Stored records:
--
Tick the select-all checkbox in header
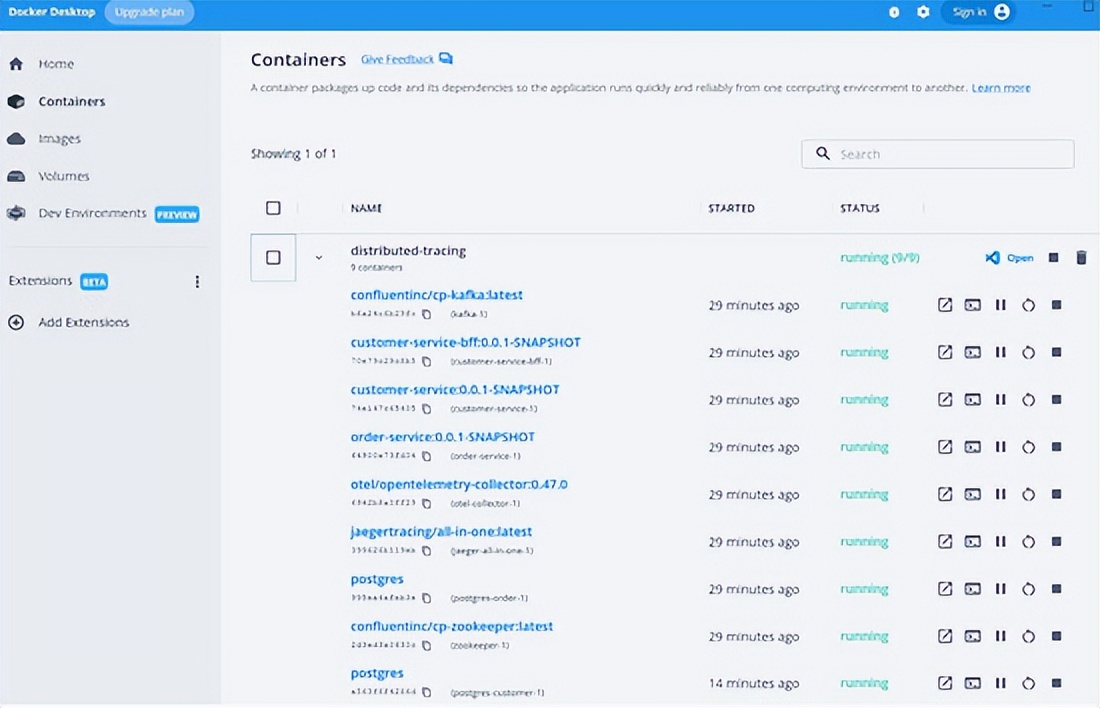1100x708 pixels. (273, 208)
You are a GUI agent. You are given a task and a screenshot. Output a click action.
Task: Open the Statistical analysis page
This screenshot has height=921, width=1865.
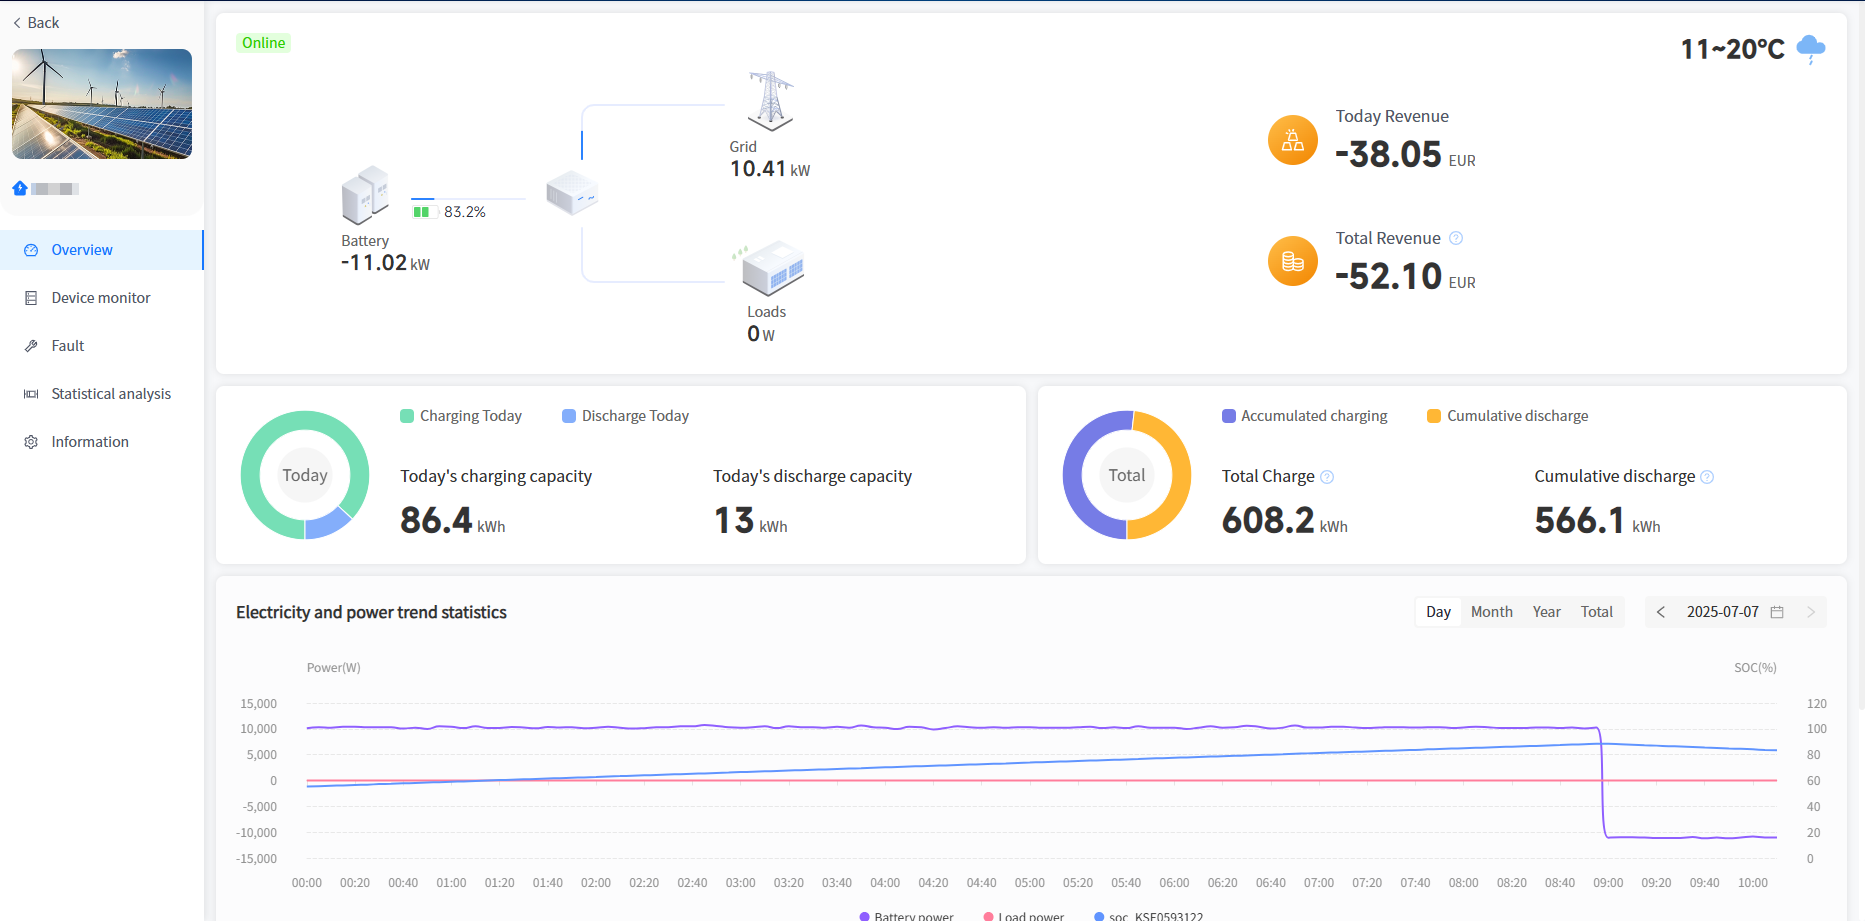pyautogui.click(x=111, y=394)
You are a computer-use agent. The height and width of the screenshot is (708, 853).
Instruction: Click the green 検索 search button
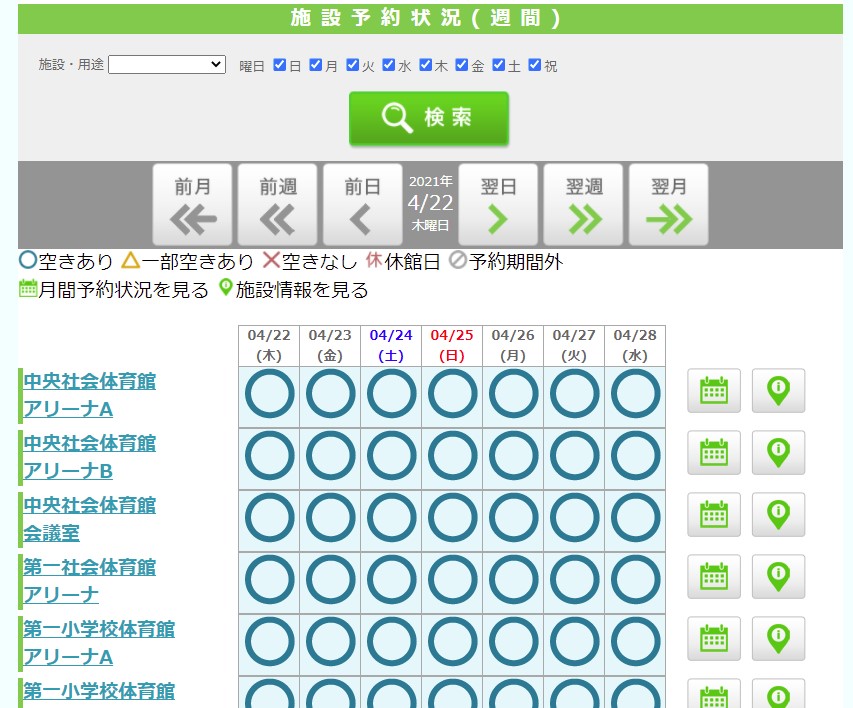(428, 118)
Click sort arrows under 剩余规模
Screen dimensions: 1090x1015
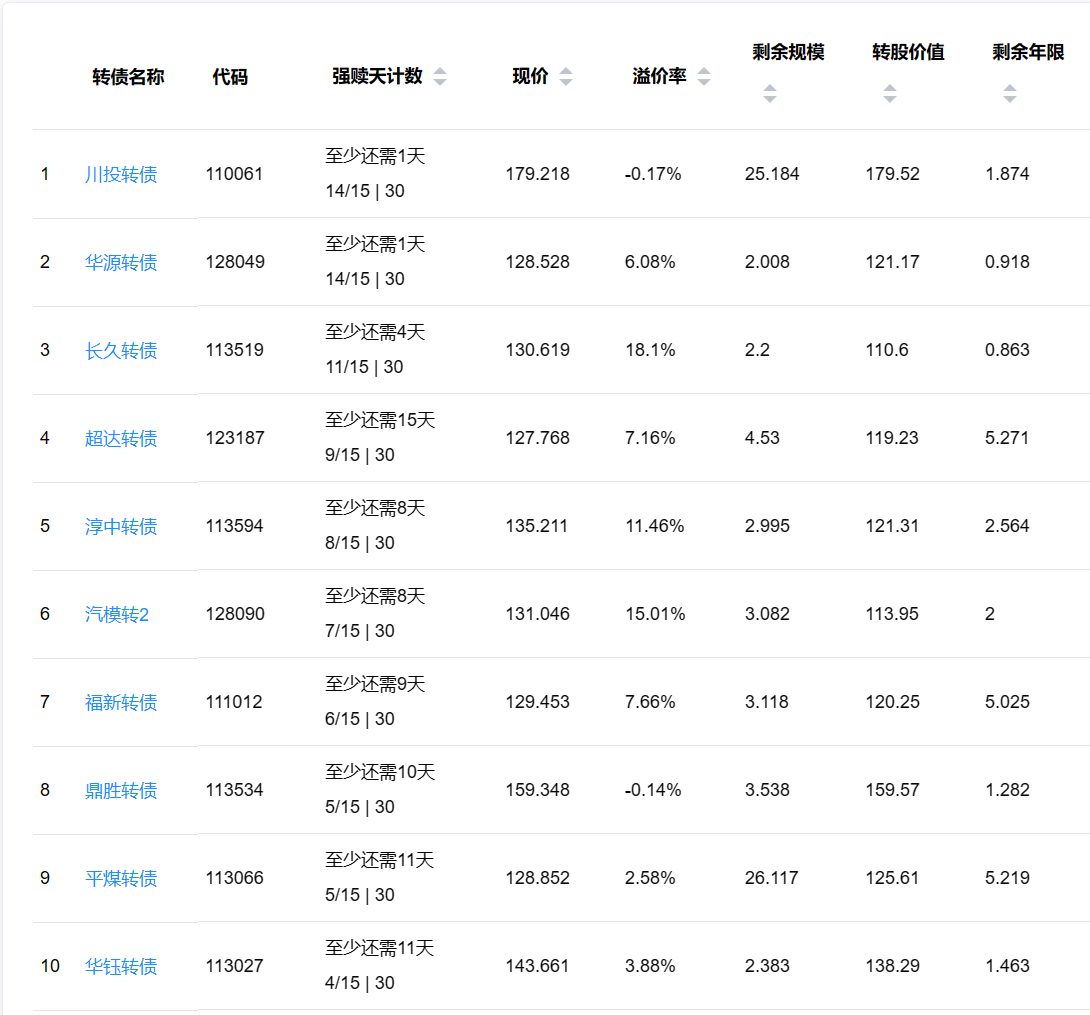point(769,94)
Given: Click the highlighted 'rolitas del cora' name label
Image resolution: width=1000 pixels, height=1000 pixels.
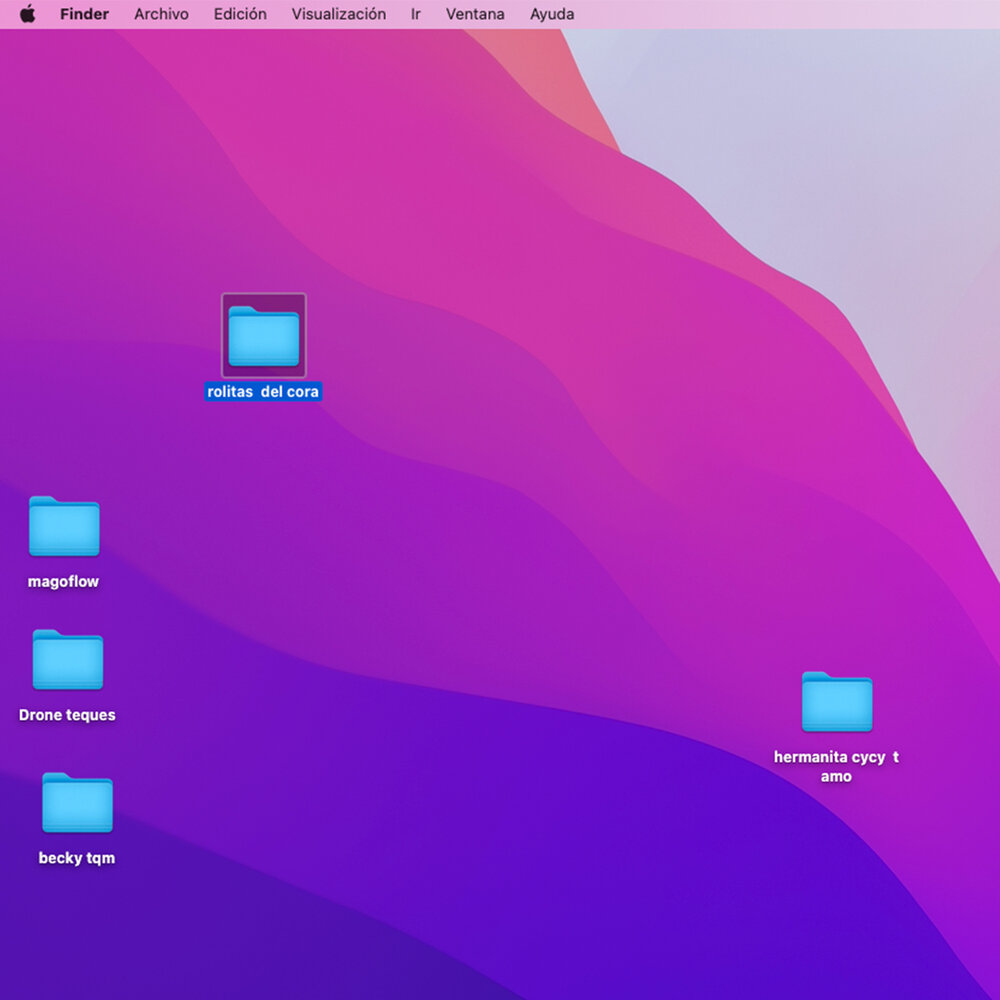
--
Exercise directions
Set down every record exactly as written, but drop the pictures.

Written response
Tick the select-all checkbox in header
1100x708 pixels. (273, 208)
You are a GUI agent. You are given a task and a screenshot. Output a click action.
Task: Open the Statistical analysis page
This screenshot has height=921, width=1865.
pyautogui.click(x=111, y=394)
You are a computer-use agent. The height and width of the screenshot is (708, 853).
Instruction: Click the green 検索 search button
(428, 118)
Click sort arrows under 剩余规模
Screen dimensions: 1090x1015
point(769,94)
Given: Click the highlighted 'rolitas del cora' name label
Image resolution: width=1000 pixels, height=1000 pixels.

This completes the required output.